## EXERCISE
According to the passage on introduced species, how much direct economic damage do introduced species cause in the United States each year?

BEGIN SOURCE DOCUMENT

However, like the mammoth itself, the idea of de-extinction may be an example of a “charismatic megafauna” in the menagerie of ideas being forwarded to fix the planet and repair damage we have wrought. It may also be a distraction from more concrete and perhaps more pressing interventions in changes to the climate and to ecosystems that are immediately important to human wellbeing.

The world cannot embark on a discussion of synthetic biology and environmental conservation without considering repercussions. Nature is changed—and sometimes damaged—by humanity’s constant selection and transplanting of species, as the interlopers find ways to insinuate themselves into local ecosystems and economies. Even a simple list of damaging introductions, accidental and intentional, could easily exceed the word limit of this essay. In the United States alone, introduced species—ranging from tamarisk, kudzu, and eucalyptus to green crabs, zebra mussels, and snakes—cause at least $150 billion annually in direct economic damage, including damage to crops, property, human and animal health, and water supplies. This accounting of easily quantifiable costs does not include the value of lost ecosystem services, such as water purification, let alone the cost of species extinction, yet already it amounts to about 20 percent of total U.S. agricultural revenues and approximately 1 percent of gross domestic product. Moreover, that one percent of GDP constitutes primarily lost value, rather than a cost of remediation or repair that might in turn create jobs. Historically, each one percent gain (or loss) in GDP is correlated with about a half a percent gain (or loss) in employment across the economy (this is known as Okun’s Law), which means that invasive species constitute a natural security threat that costs the livelihoods of approximately 750,000 Americans annually, demonstrating again that threats to natural security are clear and present threats to national security. While the above statistics concern the US economy, international trade and the transportation of non-native species have created threats to the natural security, and thus to the national security, of every nation on the planet.

END SOURCE DOCUMENT
BEGIN GIVEN ENTRIES

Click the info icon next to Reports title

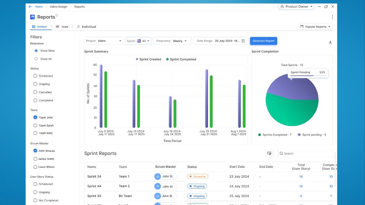coord(57,16)
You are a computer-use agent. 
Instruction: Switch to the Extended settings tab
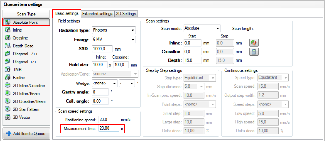pos(97,14)
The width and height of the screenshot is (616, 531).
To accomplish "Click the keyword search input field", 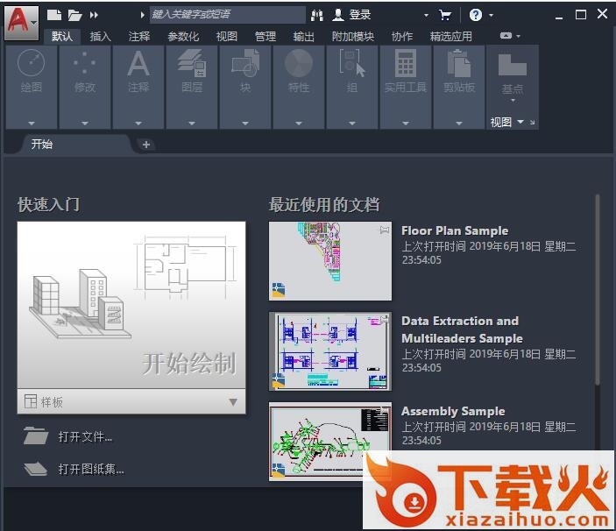I will (226, 15).
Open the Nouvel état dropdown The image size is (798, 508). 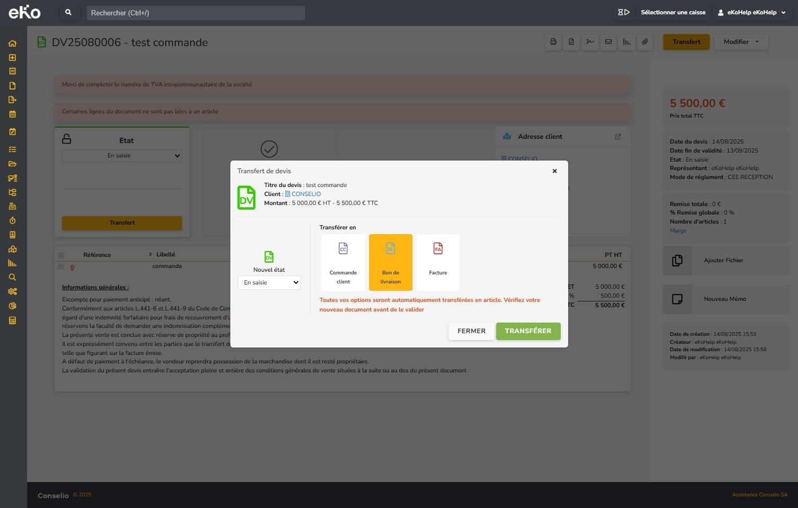click(x=269, y=283)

END GIVEN ENTRIES

## SOLUTION FOR THIS EXERCISE
At least $150 billion annually.